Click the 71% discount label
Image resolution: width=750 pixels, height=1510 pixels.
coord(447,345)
--
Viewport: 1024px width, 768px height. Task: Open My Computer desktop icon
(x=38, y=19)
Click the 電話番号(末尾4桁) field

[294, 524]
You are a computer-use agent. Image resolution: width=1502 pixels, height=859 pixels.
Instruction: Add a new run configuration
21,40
...
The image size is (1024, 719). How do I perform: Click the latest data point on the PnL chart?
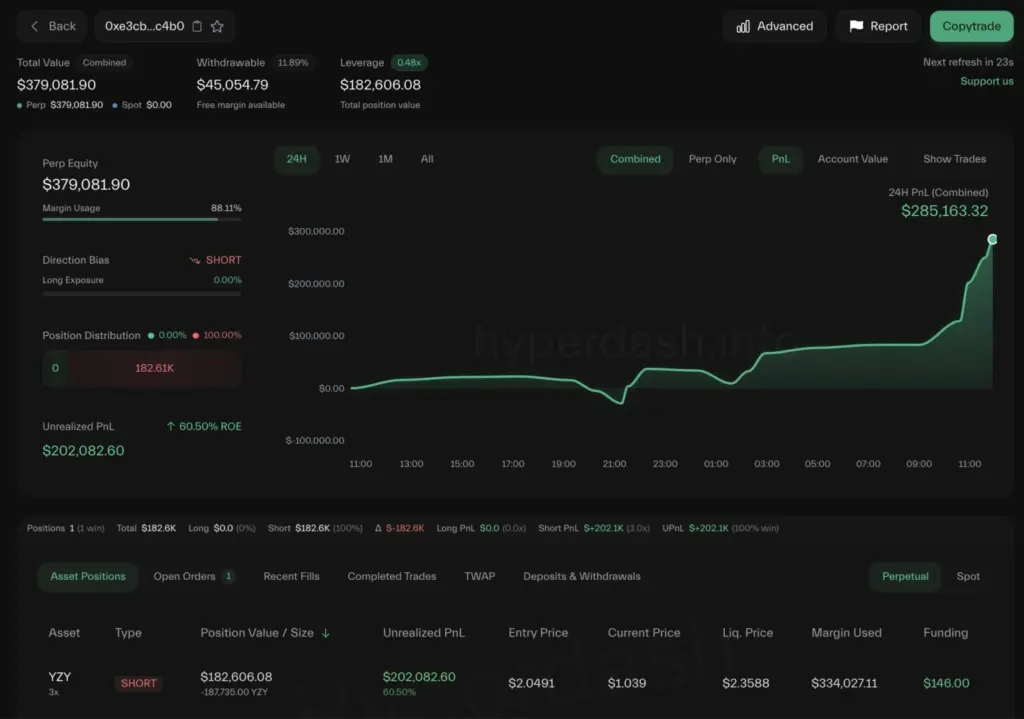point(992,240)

--- PROBLEM TO SOLVE ---
Search the listing above for the lines with "Viewport: 1024px width, 768px" and "You are a computer-use", then output those lines and all lines between them exactly.

--- SOLUTION TO THE EXERCISE ---
Viewport: 1024px width, 768px height. Task: Open My Computer desktop icon
(x=38, y=19)
Click the 電話番号(末尾4桁) field

[294, 524]
You are a computer-use agent. Image resolution: width=1502 pixels, height=859 pixels.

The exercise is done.